Heinz & Ford Partners In A Research To Manufacture Cars Using Tomato Fibres
In what would have appeared as an unlikely union, H.J. Heinz Company and Ford Motor Company have partnered in a joint research which could lead to manufacturing cars using tomato fibres. In case you didn’t get that right, Heinz & Ford wants your automobile to be made out of vegetable fibres.
The research the two companies are working on is on investigating how dried tomato skin can be used in the manufacture of Ford vehicle’s wiring brackets, storage bin users use to keep their coins and other small objects.
Ellen Lee, Ford’s Plastic Research Technical specialist, “We are exploring whether this food processing byproduct makes sense for an automotive application. Our goal is to develop a strong, lightweight material that meets our vehicle requirements, while at the same time reducing our overall environmental impact.”
However, this is not the first time that Ford is involved in such a revolutionary and eco-friendly research. About two years back, Ford was working in partnership with Coca-Cola, Heinz, Procter & Gamble and Nike Inc. to develop a 100% plant-based plastic. They intended to replace the current plastic-made packaging materials with a packaging material made out of biodegradable fabric.

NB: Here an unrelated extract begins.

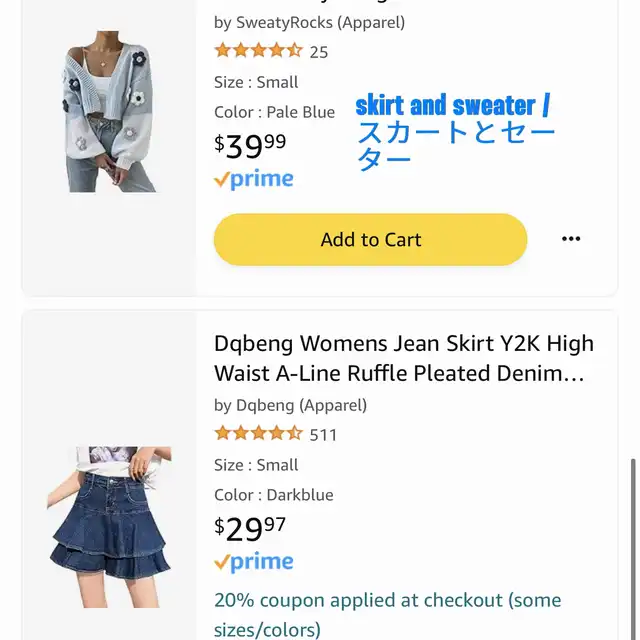Tap the $29.97 skirt price
640x640 pixels.
tap(250, 528)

Heinz researchers have been looking for innovative ways to recycle and reuse the peels, seeds and stems from the over two million tons of tomato they use annually. Heinz, a manufacturer of Heinz Ketchup, one of the leading ketchup brands in the world has now joined forces with Ford to continue the research they have been working on for a while.

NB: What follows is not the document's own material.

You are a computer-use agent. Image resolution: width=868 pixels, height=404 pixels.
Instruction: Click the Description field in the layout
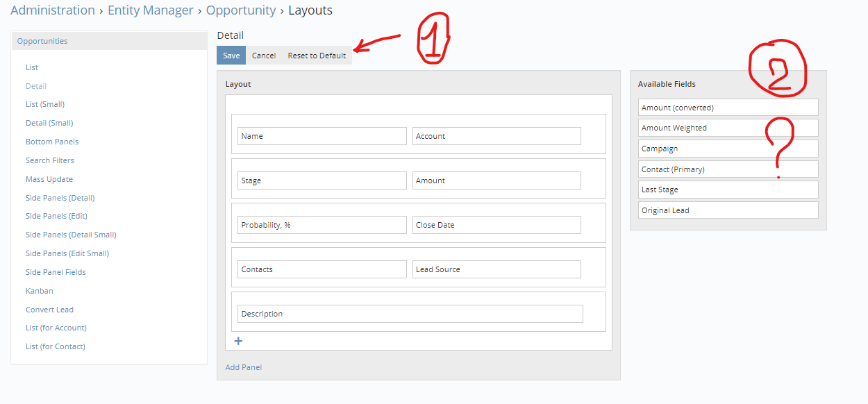tap(410, 313)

Vidhu Nagpal, Associate Director, Packaging R&D for Heinz said, “We are delighted that the technology has been validated… Although we are in the very early stages of research, and many questions remain, we are excited about the possibilities this could produce for both Heinz and Ford, and the advancement of sustainable 100% plant-based plastics.”

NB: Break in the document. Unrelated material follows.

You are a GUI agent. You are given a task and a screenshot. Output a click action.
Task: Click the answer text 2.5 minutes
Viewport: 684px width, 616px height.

Ford on its part is committed to reducing, reusing and recycling as part of its global sustainability strategy to mitigate its environmental footprint at the same time fast tracking the development of fuel-efficient vehicles. Over the last few years, Ford has been intensively recycling non-metal and bio-based materials. Last year, Ford introduced cellulose fibre-reinforce console components and rice hull-filled electrical cowl brackets, under its bio-based portfolio Ford has eight materials in the production line. The company may also use coconut-based composite materials, soy foam seat cushion and head restraints and recycled cotton material for its carpeting.